Kampala, Uganda | THE INDEPENDENT | The National Drug Authority (NDA) has signed a Memorandum of Understanding (MOU) with the Church of Uganda to curb drug and substance abuse in Anglican secondary schools.
At an event held on Wednesday, the Archbishop Church of Uganda Stephen Samuel Kazimba Mugalu said this school-based drug abuse prevention strategy will not only see them form drug-free school policies across their 5,200 primary and 630 secondary schools, but have teachers and school heads trained on how to detect and handle cases as they arise.
He expressed worry that while Uganda is now being ranked the top consumer of alcohol in the East African region, psychiatric services for those that need rehabilitation after abusing the drug are very minimal.
Dr. Hellen Ndagijje who heads drug safety at NDA says they did a number of surveys and held discussions with school administrators which pointed to a fact that drugs are smuggled in schools in form of biscuits and other forms which are difficult to detect by administrators. She says among the most smuggled drugs are khat commonly known as kuba.
Dr. Medard Bitekyerezo, the Board Chairman at NDA says while they have started by engaging the church, they will with time expand to carry out health campaigns with cultural institutions and also families.

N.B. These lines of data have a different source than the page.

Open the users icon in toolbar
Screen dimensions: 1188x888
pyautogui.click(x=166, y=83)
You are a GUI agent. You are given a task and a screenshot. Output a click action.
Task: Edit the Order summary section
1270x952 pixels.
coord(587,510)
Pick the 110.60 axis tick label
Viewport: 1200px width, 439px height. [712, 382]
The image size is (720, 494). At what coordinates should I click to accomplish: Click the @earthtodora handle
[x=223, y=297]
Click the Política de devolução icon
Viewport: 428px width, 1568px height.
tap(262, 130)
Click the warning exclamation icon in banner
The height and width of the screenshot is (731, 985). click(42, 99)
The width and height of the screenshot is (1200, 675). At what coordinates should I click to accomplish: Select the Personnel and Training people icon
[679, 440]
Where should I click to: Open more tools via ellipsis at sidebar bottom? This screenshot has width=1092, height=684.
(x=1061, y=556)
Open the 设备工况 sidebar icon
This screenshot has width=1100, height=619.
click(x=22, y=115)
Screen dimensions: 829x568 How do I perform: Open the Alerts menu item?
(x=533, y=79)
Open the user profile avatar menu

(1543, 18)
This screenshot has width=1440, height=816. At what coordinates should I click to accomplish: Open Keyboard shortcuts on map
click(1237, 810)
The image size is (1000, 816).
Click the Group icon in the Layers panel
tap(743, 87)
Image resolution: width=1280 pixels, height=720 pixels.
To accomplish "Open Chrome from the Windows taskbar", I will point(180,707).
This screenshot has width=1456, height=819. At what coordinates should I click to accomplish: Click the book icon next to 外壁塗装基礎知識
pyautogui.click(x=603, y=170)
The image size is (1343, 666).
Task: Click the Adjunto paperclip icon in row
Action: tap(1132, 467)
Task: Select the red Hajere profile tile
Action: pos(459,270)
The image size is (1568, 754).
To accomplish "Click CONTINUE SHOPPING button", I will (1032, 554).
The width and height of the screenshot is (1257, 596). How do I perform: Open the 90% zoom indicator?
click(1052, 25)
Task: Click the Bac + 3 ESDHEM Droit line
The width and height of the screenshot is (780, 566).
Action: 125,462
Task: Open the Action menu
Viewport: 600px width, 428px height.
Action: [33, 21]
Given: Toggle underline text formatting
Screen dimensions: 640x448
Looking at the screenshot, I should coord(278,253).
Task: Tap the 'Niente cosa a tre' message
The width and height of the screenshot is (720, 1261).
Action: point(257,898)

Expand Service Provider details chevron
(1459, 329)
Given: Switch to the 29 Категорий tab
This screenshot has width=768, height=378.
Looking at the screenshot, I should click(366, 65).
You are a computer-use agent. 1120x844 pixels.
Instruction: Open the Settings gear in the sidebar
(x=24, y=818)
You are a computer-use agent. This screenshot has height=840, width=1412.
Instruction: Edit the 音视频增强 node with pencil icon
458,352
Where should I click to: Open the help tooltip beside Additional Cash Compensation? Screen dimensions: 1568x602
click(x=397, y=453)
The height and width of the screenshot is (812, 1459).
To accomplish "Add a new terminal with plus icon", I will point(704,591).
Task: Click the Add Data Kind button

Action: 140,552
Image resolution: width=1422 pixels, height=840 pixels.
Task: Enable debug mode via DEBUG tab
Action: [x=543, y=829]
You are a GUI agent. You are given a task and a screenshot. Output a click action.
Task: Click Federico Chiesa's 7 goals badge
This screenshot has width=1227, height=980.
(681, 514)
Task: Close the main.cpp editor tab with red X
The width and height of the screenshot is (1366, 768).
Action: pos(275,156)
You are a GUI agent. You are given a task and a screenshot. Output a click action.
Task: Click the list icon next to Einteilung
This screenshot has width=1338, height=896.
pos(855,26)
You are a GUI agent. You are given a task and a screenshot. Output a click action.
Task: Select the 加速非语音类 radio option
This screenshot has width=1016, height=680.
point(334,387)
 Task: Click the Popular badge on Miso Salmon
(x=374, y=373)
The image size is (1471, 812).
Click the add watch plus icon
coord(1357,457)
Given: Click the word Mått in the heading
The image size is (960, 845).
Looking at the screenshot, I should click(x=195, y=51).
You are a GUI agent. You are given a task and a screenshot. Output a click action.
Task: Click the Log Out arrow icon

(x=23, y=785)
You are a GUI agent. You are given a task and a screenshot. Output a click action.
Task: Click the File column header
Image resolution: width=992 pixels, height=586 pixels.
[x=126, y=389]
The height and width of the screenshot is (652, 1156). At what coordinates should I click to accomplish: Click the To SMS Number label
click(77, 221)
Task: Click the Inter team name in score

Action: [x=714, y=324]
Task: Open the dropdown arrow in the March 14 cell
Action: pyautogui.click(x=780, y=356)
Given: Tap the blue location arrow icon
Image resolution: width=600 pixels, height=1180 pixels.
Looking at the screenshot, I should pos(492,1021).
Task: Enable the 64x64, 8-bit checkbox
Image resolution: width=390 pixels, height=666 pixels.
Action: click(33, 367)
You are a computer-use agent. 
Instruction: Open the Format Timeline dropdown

He adds that lately, parents have limited time with their children.
Globally, statistics indicate that drug abuse is on the rise and it is expected to increase by 40 percent by 2030. In Uganda, Bitekyerezo says the situation is worsening by the fact that up to 70 percent of the youth are unemployed and therefore find solace in such substances that give them a high.
He says in 2015 when NDA did a study in Gulu and Kampala, 70 percent of the youth acknowledged having used a form of a drug while more than 30 percent revealed to have become habitual drug abusers.
NDA will be operating in all the 37 Dioceses under the Church of Uganda where they will hold training and enroll in care for those that will come out to confess their drug abuse-related problems.